## [THE REQUEST]
Please show every line of the listing below that contains the word "beside". Matching is case-sensitive.

Rows of pointing data:

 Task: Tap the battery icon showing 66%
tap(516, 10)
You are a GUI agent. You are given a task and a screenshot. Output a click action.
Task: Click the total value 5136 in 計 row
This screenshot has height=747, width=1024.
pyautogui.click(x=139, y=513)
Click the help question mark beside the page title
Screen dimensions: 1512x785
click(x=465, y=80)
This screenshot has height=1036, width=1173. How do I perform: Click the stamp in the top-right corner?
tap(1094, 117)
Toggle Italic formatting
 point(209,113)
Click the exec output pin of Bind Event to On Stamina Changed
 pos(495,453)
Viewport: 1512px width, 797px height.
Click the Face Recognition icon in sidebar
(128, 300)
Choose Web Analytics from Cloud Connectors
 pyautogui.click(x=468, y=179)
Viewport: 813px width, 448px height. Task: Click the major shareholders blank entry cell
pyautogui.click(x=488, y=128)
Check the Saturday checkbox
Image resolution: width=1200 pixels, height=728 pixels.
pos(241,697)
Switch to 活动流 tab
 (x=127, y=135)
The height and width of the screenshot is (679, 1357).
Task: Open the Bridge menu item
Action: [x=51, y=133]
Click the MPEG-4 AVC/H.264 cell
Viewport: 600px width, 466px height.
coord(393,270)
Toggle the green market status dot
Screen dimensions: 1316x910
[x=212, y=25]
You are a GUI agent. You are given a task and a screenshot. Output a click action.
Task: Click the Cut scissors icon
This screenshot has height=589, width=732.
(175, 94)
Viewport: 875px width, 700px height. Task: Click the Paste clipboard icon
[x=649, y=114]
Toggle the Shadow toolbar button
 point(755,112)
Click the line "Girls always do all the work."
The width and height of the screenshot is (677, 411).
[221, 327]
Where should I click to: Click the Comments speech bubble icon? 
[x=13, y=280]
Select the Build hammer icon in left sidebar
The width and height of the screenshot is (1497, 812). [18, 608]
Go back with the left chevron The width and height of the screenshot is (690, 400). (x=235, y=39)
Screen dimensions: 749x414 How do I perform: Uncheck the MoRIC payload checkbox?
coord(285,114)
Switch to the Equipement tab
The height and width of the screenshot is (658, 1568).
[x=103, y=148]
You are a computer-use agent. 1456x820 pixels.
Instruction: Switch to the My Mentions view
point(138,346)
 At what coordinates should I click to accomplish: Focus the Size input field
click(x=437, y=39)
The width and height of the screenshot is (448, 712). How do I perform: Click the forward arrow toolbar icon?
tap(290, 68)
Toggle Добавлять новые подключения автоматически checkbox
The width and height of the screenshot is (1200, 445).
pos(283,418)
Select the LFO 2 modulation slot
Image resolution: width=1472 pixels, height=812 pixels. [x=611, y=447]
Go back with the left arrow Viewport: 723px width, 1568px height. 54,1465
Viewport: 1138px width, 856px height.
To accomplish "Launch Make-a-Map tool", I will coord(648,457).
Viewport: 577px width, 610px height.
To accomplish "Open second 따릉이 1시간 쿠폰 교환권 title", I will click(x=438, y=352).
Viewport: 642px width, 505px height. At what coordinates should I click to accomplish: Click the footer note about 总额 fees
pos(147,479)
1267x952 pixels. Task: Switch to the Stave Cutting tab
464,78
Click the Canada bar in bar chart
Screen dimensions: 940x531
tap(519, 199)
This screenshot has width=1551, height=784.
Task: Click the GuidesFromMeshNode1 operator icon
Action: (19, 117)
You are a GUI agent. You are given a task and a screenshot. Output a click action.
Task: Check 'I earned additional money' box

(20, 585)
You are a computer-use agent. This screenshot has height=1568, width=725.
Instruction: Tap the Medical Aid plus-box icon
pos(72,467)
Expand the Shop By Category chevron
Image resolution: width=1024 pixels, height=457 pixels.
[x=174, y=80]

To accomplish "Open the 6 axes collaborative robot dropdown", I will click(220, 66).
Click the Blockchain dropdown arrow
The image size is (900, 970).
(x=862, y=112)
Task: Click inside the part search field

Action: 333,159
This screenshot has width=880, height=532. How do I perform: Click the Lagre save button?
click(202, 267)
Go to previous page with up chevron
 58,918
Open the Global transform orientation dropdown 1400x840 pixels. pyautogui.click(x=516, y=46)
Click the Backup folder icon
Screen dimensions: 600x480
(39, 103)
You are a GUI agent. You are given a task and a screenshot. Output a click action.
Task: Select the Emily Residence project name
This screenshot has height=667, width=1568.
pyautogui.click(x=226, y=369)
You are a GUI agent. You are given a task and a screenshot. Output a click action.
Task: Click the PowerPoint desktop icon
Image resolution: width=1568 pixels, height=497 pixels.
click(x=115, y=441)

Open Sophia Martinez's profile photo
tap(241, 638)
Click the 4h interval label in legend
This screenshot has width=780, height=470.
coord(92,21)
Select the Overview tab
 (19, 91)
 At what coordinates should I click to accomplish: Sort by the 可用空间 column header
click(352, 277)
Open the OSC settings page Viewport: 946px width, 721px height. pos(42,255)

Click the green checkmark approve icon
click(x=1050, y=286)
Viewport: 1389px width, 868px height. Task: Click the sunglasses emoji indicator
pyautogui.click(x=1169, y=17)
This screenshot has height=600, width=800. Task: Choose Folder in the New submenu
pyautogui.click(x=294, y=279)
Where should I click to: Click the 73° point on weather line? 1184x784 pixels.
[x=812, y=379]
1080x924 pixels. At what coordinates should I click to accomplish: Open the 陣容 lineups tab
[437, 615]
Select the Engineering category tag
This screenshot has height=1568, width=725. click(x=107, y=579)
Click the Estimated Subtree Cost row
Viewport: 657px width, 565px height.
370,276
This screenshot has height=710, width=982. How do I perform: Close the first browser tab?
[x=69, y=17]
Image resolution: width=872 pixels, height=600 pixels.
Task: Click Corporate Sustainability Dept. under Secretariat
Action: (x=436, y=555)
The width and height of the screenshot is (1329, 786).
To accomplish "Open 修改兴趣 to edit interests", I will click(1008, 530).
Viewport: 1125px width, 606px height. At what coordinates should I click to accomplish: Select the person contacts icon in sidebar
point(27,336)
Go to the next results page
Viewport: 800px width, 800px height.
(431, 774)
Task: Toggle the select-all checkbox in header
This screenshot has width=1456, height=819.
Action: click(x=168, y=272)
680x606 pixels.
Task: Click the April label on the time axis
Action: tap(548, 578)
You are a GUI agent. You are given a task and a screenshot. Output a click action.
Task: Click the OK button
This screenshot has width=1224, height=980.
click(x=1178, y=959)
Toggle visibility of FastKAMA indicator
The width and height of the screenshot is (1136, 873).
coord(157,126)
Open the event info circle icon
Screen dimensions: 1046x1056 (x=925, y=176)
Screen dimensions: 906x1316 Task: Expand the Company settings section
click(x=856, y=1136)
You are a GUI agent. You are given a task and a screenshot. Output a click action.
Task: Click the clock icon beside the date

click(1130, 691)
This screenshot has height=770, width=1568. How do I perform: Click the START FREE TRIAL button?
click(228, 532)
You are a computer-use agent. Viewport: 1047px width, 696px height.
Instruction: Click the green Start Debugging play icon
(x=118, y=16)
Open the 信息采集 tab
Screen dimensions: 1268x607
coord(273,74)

## [RESPONSE]
Click the help question mark beside the page title
Task: Click the clock icon beside the date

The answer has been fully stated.